As far as abstract algebra goes, I think you should make the analogy with your students that when they learned the four basic operations as a child that they did not at the time have full appreciation of what they were learning. To explain to a seven year old the "application" of balancing a checkbook or calculating the tip on a check would have little meaning to them. Similarly, when learning about groups or rings for the first time, they are entering a whole new world of calculations that they can perform. At first, they will learn the rules without a full understanding of what they are doing. In due time (i.e. later in the course), after much hard work on their part, their understanding will have increased and they will be ready to appreaciate the applications of their new skills. I generally find students are willing to give you some slack, at least for a while, but you do need to make sure you fulfill your promise so that the students do get at least a glimpse of some interesting applications before the course is done.
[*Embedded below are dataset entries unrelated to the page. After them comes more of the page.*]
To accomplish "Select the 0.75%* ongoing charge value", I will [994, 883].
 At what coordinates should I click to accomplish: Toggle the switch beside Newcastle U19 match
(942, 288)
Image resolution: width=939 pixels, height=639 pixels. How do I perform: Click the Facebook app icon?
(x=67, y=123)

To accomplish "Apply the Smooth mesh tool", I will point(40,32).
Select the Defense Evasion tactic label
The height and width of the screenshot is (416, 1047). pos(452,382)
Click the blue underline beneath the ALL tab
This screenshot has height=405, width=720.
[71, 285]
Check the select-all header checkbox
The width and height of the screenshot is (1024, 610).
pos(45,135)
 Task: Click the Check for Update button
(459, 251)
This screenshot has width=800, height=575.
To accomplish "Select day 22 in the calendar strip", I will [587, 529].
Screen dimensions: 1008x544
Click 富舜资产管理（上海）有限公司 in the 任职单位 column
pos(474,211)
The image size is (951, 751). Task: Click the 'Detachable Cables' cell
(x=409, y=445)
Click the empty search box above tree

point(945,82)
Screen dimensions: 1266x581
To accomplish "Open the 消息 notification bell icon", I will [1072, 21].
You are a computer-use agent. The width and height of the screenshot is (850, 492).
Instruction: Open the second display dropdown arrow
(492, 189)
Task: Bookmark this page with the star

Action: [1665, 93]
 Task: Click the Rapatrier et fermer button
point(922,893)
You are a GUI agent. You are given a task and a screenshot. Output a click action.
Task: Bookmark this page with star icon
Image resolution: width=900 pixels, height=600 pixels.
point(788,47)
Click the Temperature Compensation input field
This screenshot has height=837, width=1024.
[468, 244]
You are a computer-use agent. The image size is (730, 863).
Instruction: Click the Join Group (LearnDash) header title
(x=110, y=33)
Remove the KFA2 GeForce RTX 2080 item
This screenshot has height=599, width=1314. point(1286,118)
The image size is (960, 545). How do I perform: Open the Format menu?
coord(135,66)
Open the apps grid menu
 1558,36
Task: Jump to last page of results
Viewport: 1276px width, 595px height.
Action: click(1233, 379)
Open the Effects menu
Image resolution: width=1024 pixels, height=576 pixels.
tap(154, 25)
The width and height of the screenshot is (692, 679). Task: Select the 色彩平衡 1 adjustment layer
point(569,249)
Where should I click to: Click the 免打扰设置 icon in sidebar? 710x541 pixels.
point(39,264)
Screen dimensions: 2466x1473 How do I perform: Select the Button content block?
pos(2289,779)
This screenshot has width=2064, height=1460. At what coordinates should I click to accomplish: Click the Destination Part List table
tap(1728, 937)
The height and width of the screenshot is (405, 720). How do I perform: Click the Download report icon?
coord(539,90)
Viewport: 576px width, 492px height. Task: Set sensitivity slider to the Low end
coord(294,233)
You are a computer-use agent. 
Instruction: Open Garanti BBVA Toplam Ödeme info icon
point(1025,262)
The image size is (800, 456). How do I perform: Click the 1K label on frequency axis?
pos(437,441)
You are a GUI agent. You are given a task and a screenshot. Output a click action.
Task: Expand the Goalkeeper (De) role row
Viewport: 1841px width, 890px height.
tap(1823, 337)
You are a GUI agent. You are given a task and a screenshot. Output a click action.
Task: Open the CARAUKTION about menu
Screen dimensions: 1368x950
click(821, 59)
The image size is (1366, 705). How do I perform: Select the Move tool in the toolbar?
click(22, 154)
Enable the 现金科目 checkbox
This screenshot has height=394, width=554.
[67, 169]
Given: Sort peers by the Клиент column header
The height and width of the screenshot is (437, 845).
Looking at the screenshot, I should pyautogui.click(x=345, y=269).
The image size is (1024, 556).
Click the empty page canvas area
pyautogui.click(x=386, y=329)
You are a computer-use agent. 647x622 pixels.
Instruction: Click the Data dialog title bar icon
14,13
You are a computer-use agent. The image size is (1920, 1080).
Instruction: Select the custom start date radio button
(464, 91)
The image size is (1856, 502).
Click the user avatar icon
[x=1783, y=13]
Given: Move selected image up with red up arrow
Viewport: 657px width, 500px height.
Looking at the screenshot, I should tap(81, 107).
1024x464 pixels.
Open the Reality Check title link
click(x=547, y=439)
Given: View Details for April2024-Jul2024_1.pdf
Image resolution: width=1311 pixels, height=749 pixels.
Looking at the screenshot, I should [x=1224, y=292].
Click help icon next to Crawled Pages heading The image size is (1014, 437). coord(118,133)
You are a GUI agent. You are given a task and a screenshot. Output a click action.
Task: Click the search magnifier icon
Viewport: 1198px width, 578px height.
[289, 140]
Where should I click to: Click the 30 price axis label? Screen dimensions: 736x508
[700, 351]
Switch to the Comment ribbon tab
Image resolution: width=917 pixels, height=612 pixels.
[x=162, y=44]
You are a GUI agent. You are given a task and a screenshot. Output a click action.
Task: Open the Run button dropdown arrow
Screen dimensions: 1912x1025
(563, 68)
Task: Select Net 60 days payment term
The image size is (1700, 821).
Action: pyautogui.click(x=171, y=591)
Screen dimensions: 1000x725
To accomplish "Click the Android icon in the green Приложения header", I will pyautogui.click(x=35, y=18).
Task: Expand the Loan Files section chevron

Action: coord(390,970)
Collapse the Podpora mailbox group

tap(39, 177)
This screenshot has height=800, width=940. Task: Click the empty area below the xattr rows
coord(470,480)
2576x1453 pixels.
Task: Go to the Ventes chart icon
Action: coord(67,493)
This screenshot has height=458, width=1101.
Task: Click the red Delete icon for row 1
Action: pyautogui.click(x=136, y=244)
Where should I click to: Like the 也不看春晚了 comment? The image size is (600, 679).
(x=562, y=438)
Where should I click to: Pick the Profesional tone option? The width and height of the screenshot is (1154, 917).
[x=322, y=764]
As far as specific applications go, using Burnside's Theorem for enumeration problems is a fun application of finite groups that students enjoy once they "get" it. It is also worthwhile, assuming the students have a linear algebra course in their background, to go back and reinterpret diaganolization and Jordan normal form in terms of group actions. It is criminal how many math majors get a degree without having any concept of why diagonalization and Jordan normal form matter, despite how important eigenvalue-eigenvector analysis is in real world science and engineering applications. It should be possible to introduce the basic idea of Klein's Erlangen program (in the familiar example of Euclidean geometry) for students to see another example of symmetry at work, though this might be a bit ambitious. I would avoid problems such as classifying finite simple groups of order $< n$ (your choice of $n$). I think that the few students who actually are stimulated by such problems are the ones who generally need the most encouragement to unleash their creative side to complement their appreciation for logical rigor.